### TAREFA:
Redigite, sem nenhuma alteração, o trecho do texto sobre o artista Mercado que vai de "As primeiras obras, realizadas" até "proposto por Mercado.".

### TEXTO DO EXERCÍCIO:
◇ ◇ ◇ ◇ ◇ ◇ ◇
Nascido no Chaco, o artista conheceu cedo as confluências entre vida, morte, ciência e tecnologia. O pai, médico, o levava a tiracolo em suas visitas a hospitais. “Vi situações extremas. Cheirei-as também.” Por sua parte, a mãe, bioquímica, despertou no garoto a tendência a perceber os fenômenos mais triviais a partir da ótica orgânica, ação-reação: “Se, depois de correr, me doíam as pernas, ela dizia: ‘Você acumulou ácido lático’.” 

Os experimentos químicos caseiros aliados ao conhecimento da dor e das misérias humanas vivenciadas nos corredores de instituições que refletiam o sempre problemático sistema público de saúde latino-americano resultaram em um “teatro bioquímico”. “É isso o que faço hoje. Se somarmos o rádio com transistores que eu escutava o dia inteiro, construí um mundo entre os 540-1.600 quilociclos que sobrevive até hoje.” 

As primeiras obras, realizadas na década de 1980, buscam temas como corrupção, burocracia, falhas éticas da política argentina, religiosidade, sexo e morte. É o que atestam vídeos como The Torment Zone (1992) e, posteriormente, The Warm Place (1998), em que extratos de passagens bíblicas acompanham imagens de cirurgiões e pacientes dentro da sala de operação. Ativismo político, elementos da cultura de massas, críticas a sistemas econômicos ineficientes e cenas de abatimento de galinhas cabem sob o peculiar guarda-chuva de associações proposto por Mercado. 

A performance se introduz logo em sua obra. Nos primeiros atos, se deixa flagrar reescrevendo textos ouvidos nos programas científicos a que assistia pela televisão. Depois, desenvolve uma série de leituras dirigidas a animais e a cadáveres, e realiza várias delas durante cirurgias. A performance em que lê escritos de Karl Marx enquanto visita um parque de diversões dá origem ao vídeo Das Kapital (2004). No trabalho, que acaba de ganhar novos oitenta minutos, Mercado faz uma leitura da obra do pensador alemão a partir de uma ótica biológica e digital.
◇ ◇ ◇ ◇ ◇ ◇ ◇
Dados de localização por coordenadas de pixel

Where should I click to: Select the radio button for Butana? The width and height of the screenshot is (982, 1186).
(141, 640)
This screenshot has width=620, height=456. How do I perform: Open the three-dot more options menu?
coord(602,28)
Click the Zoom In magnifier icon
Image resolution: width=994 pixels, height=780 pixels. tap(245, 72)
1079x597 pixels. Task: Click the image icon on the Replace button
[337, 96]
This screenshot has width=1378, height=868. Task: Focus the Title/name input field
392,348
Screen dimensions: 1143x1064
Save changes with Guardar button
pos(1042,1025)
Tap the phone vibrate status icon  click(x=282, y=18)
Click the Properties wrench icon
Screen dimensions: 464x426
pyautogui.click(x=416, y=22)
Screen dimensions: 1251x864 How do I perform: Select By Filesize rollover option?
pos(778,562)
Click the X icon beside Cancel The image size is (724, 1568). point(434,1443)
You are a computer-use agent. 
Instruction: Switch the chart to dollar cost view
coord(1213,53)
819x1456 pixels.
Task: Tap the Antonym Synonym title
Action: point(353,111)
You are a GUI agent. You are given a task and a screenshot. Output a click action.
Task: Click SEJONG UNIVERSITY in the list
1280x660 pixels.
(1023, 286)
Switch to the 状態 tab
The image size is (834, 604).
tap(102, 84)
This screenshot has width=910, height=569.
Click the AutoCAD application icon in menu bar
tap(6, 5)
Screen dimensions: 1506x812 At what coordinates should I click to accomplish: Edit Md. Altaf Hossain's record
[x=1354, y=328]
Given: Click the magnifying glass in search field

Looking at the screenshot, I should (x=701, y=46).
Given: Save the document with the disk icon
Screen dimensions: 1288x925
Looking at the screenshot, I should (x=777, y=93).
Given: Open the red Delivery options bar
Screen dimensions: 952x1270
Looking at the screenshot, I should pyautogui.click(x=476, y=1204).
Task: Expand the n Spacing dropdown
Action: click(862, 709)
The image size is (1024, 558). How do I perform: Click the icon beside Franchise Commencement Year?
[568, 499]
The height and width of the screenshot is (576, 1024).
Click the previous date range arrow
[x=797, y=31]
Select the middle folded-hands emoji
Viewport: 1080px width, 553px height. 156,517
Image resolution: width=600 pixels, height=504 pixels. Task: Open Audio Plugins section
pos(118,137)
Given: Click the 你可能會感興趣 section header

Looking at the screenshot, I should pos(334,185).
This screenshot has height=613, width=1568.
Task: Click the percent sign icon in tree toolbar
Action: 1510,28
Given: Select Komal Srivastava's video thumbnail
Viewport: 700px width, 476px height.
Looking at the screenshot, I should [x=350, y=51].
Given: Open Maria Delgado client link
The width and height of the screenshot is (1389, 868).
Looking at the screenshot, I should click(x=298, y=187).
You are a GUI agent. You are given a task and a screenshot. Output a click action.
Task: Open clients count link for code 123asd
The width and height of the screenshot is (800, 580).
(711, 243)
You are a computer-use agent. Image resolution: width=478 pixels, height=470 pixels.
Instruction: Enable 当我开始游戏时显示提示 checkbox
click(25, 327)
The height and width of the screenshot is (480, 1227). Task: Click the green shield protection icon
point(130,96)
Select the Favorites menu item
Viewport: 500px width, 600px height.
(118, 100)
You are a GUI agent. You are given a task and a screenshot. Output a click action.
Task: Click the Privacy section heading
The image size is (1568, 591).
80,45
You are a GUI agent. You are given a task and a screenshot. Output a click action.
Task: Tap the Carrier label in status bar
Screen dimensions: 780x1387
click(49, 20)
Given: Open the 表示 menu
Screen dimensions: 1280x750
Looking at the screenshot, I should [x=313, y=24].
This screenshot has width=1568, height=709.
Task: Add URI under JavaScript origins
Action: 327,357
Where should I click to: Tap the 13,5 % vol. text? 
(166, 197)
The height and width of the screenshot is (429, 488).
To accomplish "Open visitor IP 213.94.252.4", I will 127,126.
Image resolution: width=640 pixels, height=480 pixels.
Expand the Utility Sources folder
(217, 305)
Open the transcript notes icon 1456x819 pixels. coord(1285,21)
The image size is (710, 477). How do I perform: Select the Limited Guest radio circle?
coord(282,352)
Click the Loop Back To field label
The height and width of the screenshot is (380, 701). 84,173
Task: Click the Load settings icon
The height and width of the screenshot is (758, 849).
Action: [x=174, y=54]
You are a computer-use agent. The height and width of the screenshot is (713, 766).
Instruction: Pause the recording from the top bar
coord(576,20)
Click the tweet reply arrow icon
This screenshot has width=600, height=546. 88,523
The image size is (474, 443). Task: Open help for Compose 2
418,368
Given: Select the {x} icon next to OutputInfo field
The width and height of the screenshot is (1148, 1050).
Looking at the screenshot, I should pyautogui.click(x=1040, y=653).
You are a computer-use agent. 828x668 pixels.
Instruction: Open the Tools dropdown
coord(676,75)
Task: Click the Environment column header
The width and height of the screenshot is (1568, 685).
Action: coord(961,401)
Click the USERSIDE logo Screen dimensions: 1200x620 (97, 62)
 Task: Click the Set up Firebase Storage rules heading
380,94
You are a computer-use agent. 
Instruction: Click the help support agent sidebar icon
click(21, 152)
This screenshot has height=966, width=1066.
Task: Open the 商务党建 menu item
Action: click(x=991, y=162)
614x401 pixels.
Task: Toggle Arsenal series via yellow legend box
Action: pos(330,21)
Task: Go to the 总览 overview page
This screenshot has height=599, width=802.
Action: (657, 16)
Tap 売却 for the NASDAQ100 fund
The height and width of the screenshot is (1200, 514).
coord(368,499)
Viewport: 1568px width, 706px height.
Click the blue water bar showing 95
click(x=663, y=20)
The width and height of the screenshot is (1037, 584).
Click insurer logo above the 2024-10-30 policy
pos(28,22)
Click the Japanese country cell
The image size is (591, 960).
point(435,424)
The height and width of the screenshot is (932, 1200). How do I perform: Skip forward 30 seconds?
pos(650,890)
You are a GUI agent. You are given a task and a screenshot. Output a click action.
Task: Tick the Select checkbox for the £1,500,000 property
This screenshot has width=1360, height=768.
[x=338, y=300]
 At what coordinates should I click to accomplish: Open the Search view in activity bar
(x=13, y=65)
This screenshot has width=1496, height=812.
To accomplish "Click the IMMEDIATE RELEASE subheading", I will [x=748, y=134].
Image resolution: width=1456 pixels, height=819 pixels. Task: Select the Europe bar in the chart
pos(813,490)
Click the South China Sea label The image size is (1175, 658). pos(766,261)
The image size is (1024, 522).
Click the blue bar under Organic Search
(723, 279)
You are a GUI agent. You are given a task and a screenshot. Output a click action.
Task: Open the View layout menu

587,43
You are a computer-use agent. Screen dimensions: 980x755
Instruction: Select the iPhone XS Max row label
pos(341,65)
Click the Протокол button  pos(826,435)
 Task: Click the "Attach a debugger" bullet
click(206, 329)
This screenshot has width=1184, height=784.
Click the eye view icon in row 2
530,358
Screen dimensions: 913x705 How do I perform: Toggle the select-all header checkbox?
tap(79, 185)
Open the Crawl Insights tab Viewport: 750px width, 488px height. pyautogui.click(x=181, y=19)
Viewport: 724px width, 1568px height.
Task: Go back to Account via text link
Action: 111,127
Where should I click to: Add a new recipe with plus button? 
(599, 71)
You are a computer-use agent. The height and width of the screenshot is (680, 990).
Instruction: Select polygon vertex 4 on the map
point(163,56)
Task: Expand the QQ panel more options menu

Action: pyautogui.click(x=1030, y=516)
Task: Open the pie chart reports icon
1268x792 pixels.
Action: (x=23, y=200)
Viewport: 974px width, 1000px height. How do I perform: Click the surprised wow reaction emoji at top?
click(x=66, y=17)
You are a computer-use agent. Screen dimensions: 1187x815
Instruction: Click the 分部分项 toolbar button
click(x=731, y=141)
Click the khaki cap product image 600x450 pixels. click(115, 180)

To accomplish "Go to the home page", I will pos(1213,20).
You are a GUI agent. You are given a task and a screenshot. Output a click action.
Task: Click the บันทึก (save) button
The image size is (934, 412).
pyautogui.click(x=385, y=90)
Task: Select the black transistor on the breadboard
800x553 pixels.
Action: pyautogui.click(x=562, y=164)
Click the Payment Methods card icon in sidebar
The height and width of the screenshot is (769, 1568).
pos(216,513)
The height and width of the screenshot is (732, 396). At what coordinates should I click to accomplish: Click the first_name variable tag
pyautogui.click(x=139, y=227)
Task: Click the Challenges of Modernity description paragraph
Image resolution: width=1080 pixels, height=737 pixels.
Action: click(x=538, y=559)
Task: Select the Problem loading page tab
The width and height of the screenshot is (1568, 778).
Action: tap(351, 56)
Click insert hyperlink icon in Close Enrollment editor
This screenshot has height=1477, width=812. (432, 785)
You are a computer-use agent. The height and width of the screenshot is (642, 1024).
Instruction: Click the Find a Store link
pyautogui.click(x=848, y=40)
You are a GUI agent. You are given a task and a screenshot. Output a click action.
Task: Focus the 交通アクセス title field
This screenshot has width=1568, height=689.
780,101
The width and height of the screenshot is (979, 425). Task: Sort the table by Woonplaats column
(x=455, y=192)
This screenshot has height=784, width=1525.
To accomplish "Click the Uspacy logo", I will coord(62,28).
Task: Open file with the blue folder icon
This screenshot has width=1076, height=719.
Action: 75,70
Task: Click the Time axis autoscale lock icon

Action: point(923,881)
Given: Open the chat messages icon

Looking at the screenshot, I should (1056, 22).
◇ ◇ ◇ ◇ ◇ ◇ ◇
### RESPOSTA DA TAREFA:
As primeiras obras, realizadas na década de 1980, buscam temas como corrupção, burocracia, falhas éticas da política argentina, religiosidade, sexo e morte. É o que atestam vídeos como The Torment Zone (1992) e, posteriormente, The Warm Place (1998), em que extratos de passagens bíblicas acompanham imagens de cirurgiões e pacientes dentro da sala de operação. Ativismo político, elementos da cultura de massas, críticas a sistemas econômicos ineficientes e cenas de abatimento de galinhas cabem sob o peculiar guarda-chuva de associações proposto por Mercado.